3.     CREST members who wish to appoint a proxy or proxies through the
CREST electronic proxy appointment service may do so by using the procedures
described in the CREST Manual. CREST Personal Members or other CREST sponsored
members, and those CREST members who have appointed a service provider(s),
should refer to their CREST sponsor or voting service provider(s), who will be
able to take the appropriate action on their behalf.

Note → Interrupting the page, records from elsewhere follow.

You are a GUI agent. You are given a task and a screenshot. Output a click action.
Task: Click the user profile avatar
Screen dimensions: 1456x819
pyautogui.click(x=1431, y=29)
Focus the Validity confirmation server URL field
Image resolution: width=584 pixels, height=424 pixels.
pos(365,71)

4.     In order for a proxy appointment or instruction made using the
CREST service to be valid, the appropriate CREST message (a "CREST Proxy
Instruction") must be properly authenticated in accordance with Euroclear UK
& International Limited's specifications, and must contain the information
required for such instruction, as described in the CREST Manual (available via
www.euroclear.com/CREST). The message, regardless of whether it constitutes
the appointment of a proxy or is an amendment to the instruction given to a
previously appointed proxy must, in order to be valid, be transmitted so as to
be received by the issuer's agent, Neville Registrars Limited (ID: 7RA11) by
12:00 p.m. on 20(th) July 2023. For this purpose, the time of receipt will be
taken to be the time (as determined by the time stamp applied to the message
by the CREST Application Host) from which the issuer's agent is able to
retrieve the message by enquiry to CREST in the manner prescribed by CREST.
After this time any change of instructions to proxies appointed through CREST
should be communicated to the appointee through other means.

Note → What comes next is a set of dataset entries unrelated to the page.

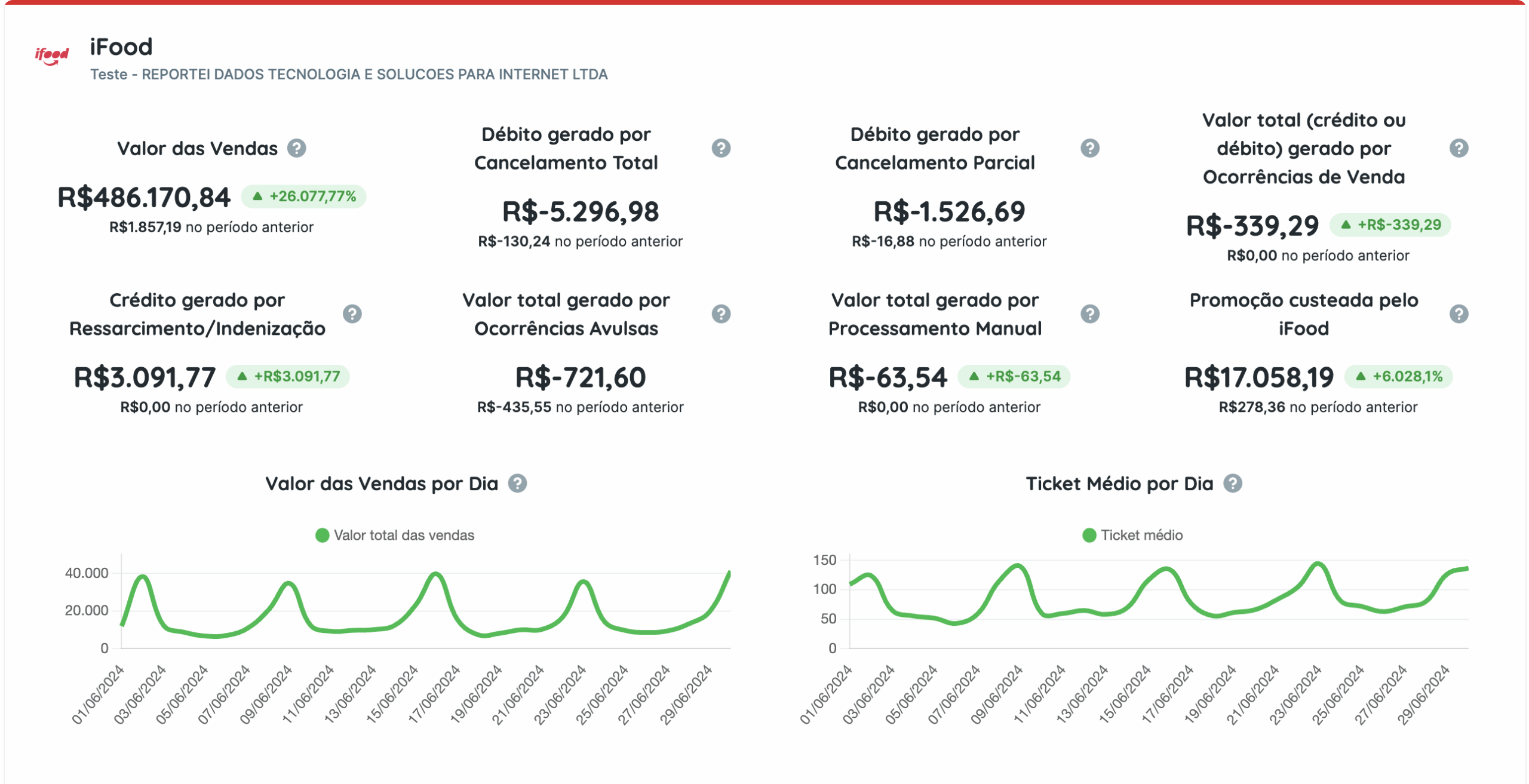
Task: Toggle the Ticket médio legend series
Action: (x=1132, y=535)
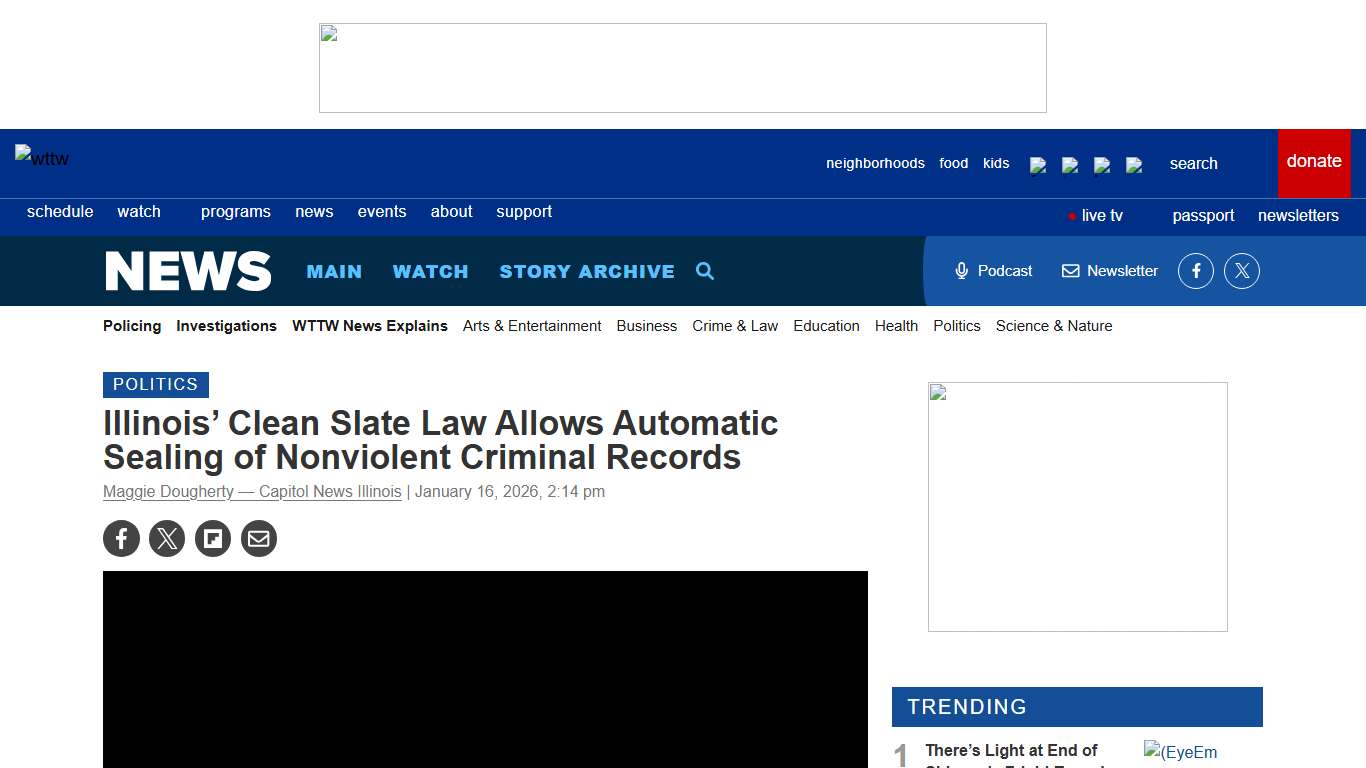Share the article on Facebook

coord(121,538)
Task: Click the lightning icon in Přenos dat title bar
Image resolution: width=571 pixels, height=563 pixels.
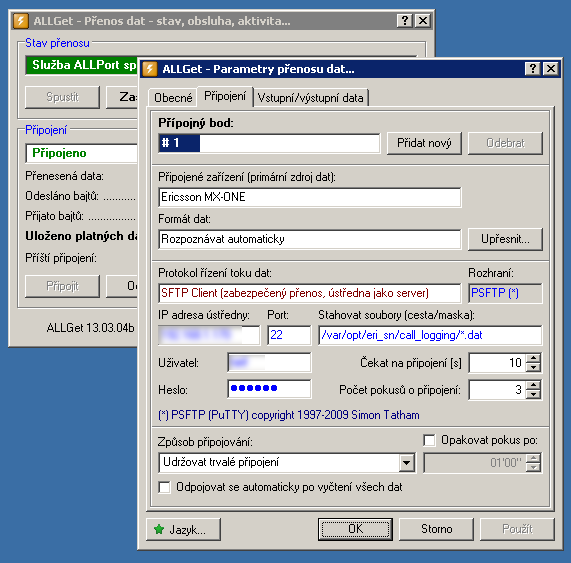Action: [21, 21]
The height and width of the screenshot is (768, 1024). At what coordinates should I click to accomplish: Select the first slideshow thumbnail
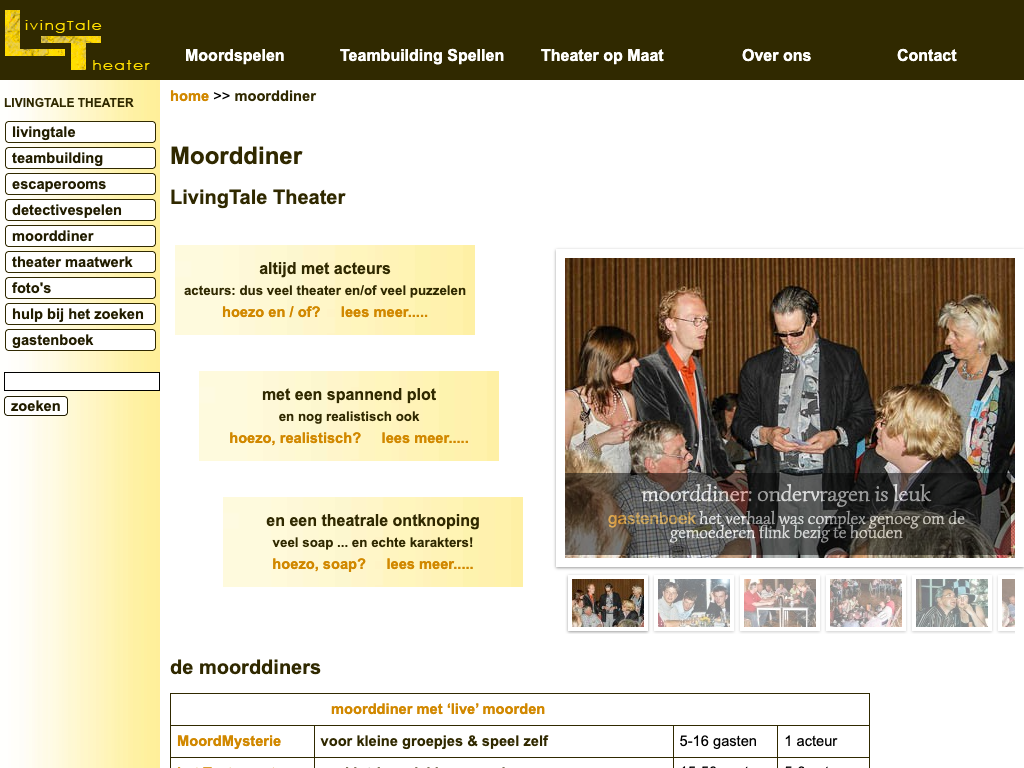pyautogui.click(x=608, y=603)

5.     CREST members and, where applicable, their CREST sponsors, or
voting service providers should note that Euroclear UK & International
Limited does not make available special procedures in CREST for any particular
message. Normal system timings and limitations will, therefore, apply in
relation to the input of CREST Proxy Instructions. It is the responsibility of
the CREST member concerned to take (or, if the CREST member is a CREST
personal member, or sponsored member, or has appointed a voting service
provider, to procure that his CREST sponsor or voting service provider(s)
take(s)) such action as shall be necessary to ensure that a message is
transmitted by means of the CREST system by any particular time. In this
connection, CREST members and, where applicable, their CREST sponsors or
voting system providers are referred, in particular, to those sections of the
CREST Manual concerning practical limitations of the CREST system and timings.

6.     The Company may treat as invalid a CREST Proxy Instruction in the
circumstances set out in Regulation 35(5)(a) of the Uncertificated Securities
Regulations 2001.

7.     To be entitled to vote at the General Meeting (and for the purpose
of the determination by the Company of the votes they may cast), shareholders
must be registered in the register of members of the Company at 12:00 p.m. on
20(th) July 2023 (or, in the event of any adjournment, on the date which is
two business days before the time of the adjourned meeting). Changes to the
Register of Members after the relevant deadline shall be disregarded in
determining the rights of any person to attend and vote at the meeting.

8.     Any corporation which is a member can appoint one or more corporate
representatives who may exercise on its behalf all of its powers as a member
provided that they do not do so in relation to the same shares.